O período para enviar a declaração do Imposto de Renda 2026 (ano-base 2025) deve começar em março, seguindo o padrão adotado pela Receita Federal do Brasil nos últimos anos.
A expectativa é que o prazo se estenda até o final de maio. Por isso, especialistas recomendam organizar os comprovantes com antecedência. Quem entrega antes evita imprevistos e ainda aumenta as chances de receber a restituição nos primeiros lotes.
Quando sai o informe de rendimentos?
Antes mesmo da abertura do prazo do IR, os contribuintes precisam ficar atentos ao informe de rendimentos.
Empresas, bancos, corretoras, operadoras de saúde e o Instituto Nacional do Seguro Social (INSS) devem fornecer o documento até o último dia útil de fevereiro.
Em 2026, como o dia 28 cai em um sábado, o prazo será antecipado para 27 de fevereiro.
Em nota, a Receita Federal reforçou:
“O comprovante deverá ser fornecido até o último dia útil do mês de fevereiro do ano subsequente ao do pagamento dos rendimentos ou por ocasião da rescisão do contrato de trabalho, se esta ocorrer antes da referida data.”
O cumprimento desse prazo é fundamental, já que a entrega do IRPF costuma começar em março.
Quem deve receber o documento?
Trabalhadores com carteira assinada recebem o informe da empresa com todos os rendimentos do ano, incluindo salários, bônus e comissões.
Já bancos e corretoras detalham ganhos com aplicações financeiras.
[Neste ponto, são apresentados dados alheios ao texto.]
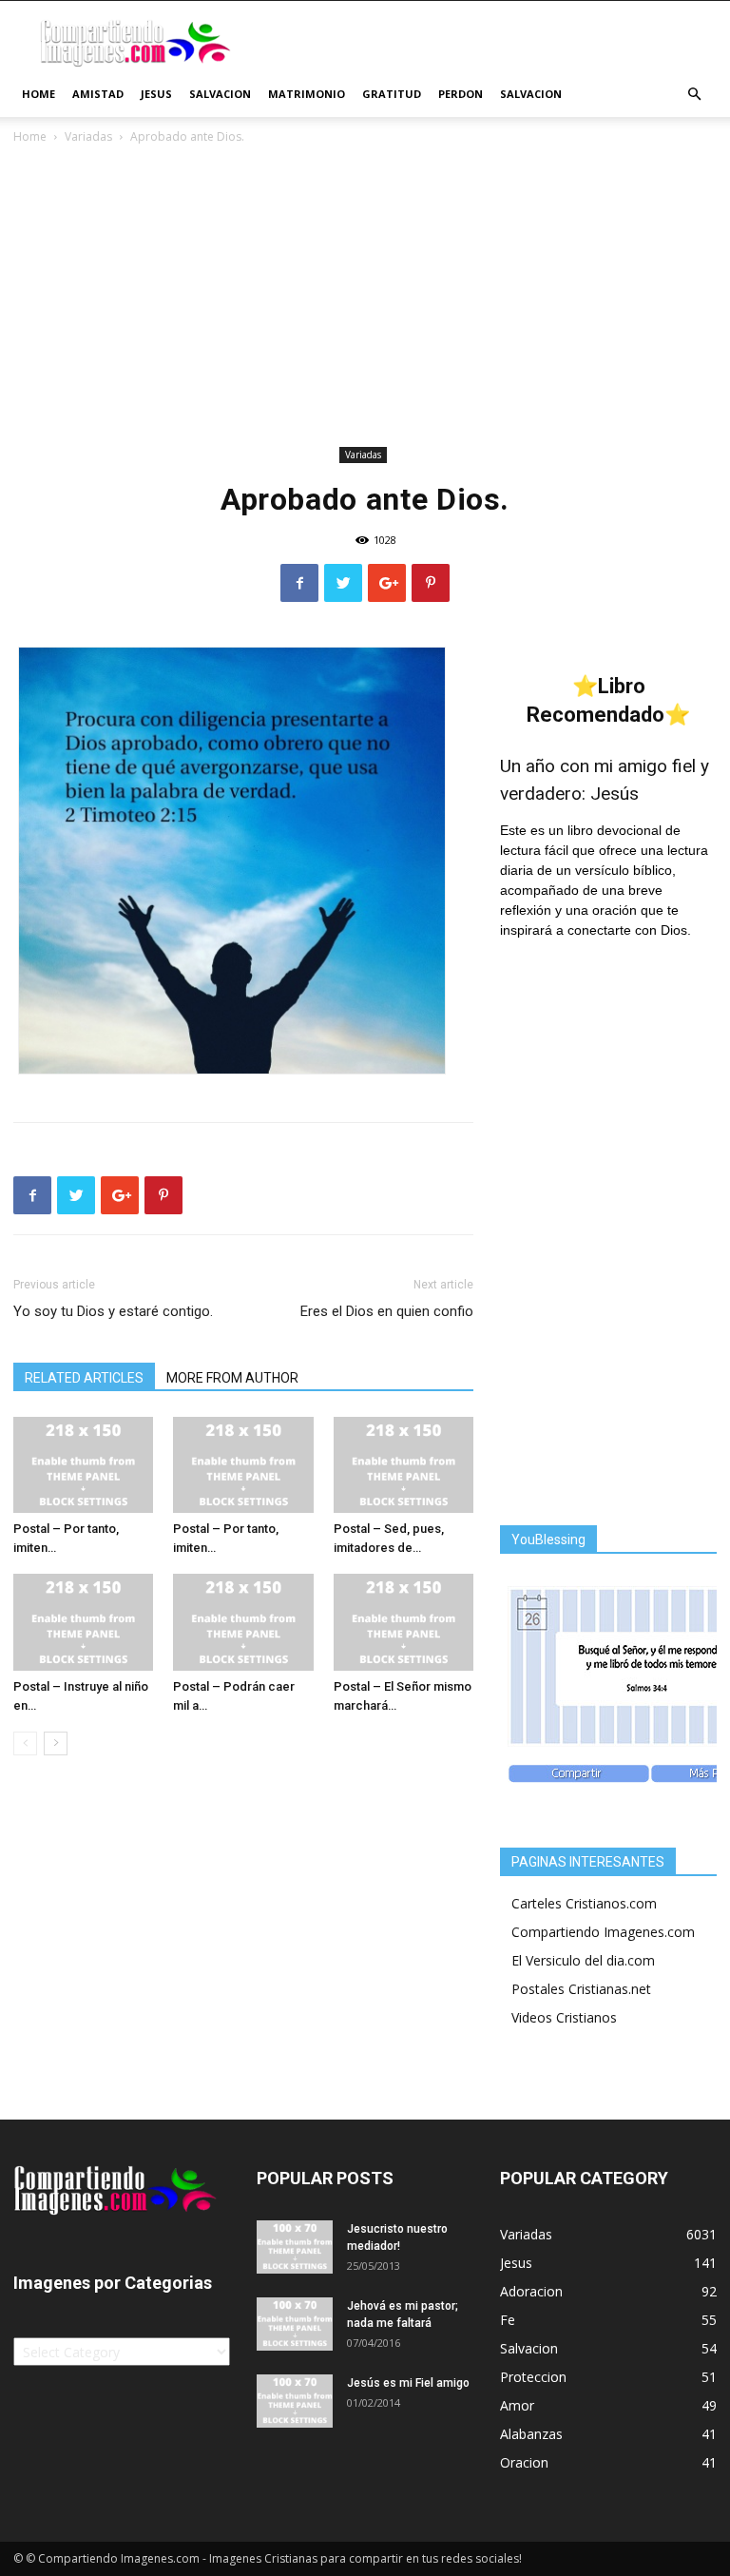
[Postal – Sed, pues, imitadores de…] (403, 1465)
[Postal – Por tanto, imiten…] (83, 1465)
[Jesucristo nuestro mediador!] (295, 2247)
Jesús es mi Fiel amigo (408, 2383)
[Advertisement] (365, 298)
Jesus (156, 94)
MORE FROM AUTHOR (232, 1377)
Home (38, 94)
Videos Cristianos (564, 2017)
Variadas (88, 136)
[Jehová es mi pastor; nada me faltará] (295, 2324)
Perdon (460, 94)
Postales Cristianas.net (581, 1989)
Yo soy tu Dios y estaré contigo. (113, 1311)
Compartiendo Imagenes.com (603, 1932)
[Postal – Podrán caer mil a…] (243, 1622)
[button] (694, 95)
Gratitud (391, 94)
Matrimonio (306, 94)
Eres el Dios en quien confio (386, 1311)
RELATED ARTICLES (84, 1377)
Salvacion (220, 94)
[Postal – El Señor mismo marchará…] (403, 1622)
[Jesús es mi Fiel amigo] (295, 2401)
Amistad (98, 94)
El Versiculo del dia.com (583, 1960)
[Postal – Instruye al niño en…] (83, 1622)
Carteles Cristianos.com (584, 1903)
No caso de aposentados, pensionistas e beneficiários de auxílios como auxílio-doença, o documento é disponibilizado pelo INSS.
O que precisa constar no informe?
O documento deve apresentar:
- Nome completo do contribuinte
- CPF
- Descrição dos rendimentos
- Valores tributáveis
- Descontos de INSS
Essas informações são utilizadas pela Receita Federal para cruzamento de dados. Divergências podem levar o contribuinte à malha fina.
Há mudanças na faixa de isenção?
Como o informe se refere ao ano-base 2025, ainda não se aplicam as novas regras previstas na Lei nº 15.270/2025, que entrou em vigor apenas em janeiro de 2026.
Isso significa que não há isenção para quem ganha até R$ 5 mil, nem desconto progressivo para rendimentos mensais entre R$ 5.000,01 e R$ 7.350 no período declarado.